## 掲載本文
++++++++

なぜ債務償還年数の計算上、正常運転資金をマイナスするの?

債務償還年数の計算式を再掲します。

債務償還年数=(有利子負債-正常運転資金)÷CF

債務償還年数の計算上、有利子負債から正常運転資金差し引くのはなぜでしょうか?

正常運転資金の計算方法を表した図

既に答えは書いています。

これは、 「事業を継続する限り入金と出金のタイミングのズレによる資金過不足は永久に無くならないから」です。永久に無くならないのであれば、不足した資金部分は金融機関から融資をして貰わないと事業は回りません。

そして、ここがポイントですが事業を継続する限り発生する“正常運転資金”は返済する必要が無い資金です。

なぜ、返す必要が無いかと言うと、その時点で事業を精算したら「正常運転資金分(①+②ー③)」のお金が最終的には残ることになるからです。(ここでは簡単化のためにその他の資産・負債は無いものと考えて下さい。)

金融機関からすればその最終清算金で返済して貰えるわけですから返して貰う必要もありませんよね。だから、債務償還年数の計算上は正常運転資金を差し引くのですね。

正常運転資金がマイナスになったら債務償還年数は増えるのか?

「債務償還年数=(有利子負債-正常運転資金)÷CF」

この計算式を見ると、仮に正常運転資金がマイナスになったら債務償還年数も増えるのか?と思ってしまいますが、そうではありません。正常運転資金がマイナスの場合、正常運転資金はゼロ評価となります。

++++++++

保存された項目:
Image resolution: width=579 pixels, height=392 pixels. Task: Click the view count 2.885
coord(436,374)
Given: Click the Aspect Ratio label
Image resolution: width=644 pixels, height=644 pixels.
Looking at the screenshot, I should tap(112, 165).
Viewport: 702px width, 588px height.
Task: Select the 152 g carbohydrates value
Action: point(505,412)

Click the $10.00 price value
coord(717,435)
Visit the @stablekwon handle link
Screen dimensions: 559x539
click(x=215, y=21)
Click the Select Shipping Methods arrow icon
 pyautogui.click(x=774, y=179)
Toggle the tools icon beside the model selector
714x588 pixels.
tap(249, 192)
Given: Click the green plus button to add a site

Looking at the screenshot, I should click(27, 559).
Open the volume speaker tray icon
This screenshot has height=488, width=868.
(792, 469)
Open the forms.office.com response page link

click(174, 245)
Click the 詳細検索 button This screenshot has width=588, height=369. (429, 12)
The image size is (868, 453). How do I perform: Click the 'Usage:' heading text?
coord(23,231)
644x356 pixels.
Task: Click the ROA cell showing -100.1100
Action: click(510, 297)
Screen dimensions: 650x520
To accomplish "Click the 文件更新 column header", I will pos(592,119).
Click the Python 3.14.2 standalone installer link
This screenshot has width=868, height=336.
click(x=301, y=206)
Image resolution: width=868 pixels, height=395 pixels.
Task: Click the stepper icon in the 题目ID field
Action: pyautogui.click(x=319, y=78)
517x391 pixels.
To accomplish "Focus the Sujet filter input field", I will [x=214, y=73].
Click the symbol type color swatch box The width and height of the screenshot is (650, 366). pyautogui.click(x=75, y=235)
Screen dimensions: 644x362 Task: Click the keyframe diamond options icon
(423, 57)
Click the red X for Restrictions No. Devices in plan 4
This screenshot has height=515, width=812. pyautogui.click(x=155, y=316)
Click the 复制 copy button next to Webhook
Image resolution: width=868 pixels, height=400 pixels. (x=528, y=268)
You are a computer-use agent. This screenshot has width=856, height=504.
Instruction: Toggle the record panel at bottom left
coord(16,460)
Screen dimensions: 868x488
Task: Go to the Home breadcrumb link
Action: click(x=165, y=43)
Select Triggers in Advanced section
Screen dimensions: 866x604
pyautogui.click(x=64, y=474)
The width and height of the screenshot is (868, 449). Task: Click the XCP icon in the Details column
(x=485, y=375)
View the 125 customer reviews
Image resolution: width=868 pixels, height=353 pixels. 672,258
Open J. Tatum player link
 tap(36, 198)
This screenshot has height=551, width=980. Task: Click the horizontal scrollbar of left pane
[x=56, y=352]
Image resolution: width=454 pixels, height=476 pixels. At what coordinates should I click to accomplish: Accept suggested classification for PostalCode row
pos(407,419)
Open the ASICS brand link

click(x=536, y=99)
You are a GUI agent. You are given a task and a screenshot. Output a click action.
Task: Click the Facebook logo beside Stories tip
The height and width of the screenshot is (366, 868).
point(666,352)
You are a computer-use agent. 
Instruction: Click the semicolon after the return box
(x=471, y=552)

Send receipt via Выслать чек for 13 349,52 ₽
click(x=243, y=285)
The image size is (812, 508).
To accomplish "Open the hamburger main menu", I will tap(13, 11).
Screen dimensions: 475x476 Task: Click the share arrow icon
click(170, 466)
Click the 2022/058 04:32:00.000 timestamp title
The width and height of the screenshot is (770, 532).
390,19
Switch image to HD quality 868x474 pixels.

++++++++

債務償還年数についての本文のうち、「債務償還年数の計算上、有利子負債から正常運転資金差し引くのはなぜでしょうか?」から「は無いものと考えて下さい。)」までの部分を一字一句変えずに書き写してください。 このデータは今回の作業に関係しません。

## 解答
債務償還年数の計算上、有利子負債から正常運転資金差し引くのはなぜでしょうか?

正常運転資金の計算方法を表した図

既に答えは書いています。

これは、 「事業を継続する限り入金と出金のタイミングのズレによる資金過不足は永久に無くならないから」です。永久に無くならないのであれば、不足した資金部分は金融機関から融資をして貰わないと事業は回りません。

そして、ここがポイントですが事業を継続する限り発生する“正常運転資金”は返済する必要が無い資金です。

なぜ、返す必要が無いかと言うと、その時点で事業を精算したら「正常運転資金分(①+②ー③)」のお金が最終的には残ることになるからです。(ここでは簡単化のためにその他の資産・負債は無いものと考えて下さい。)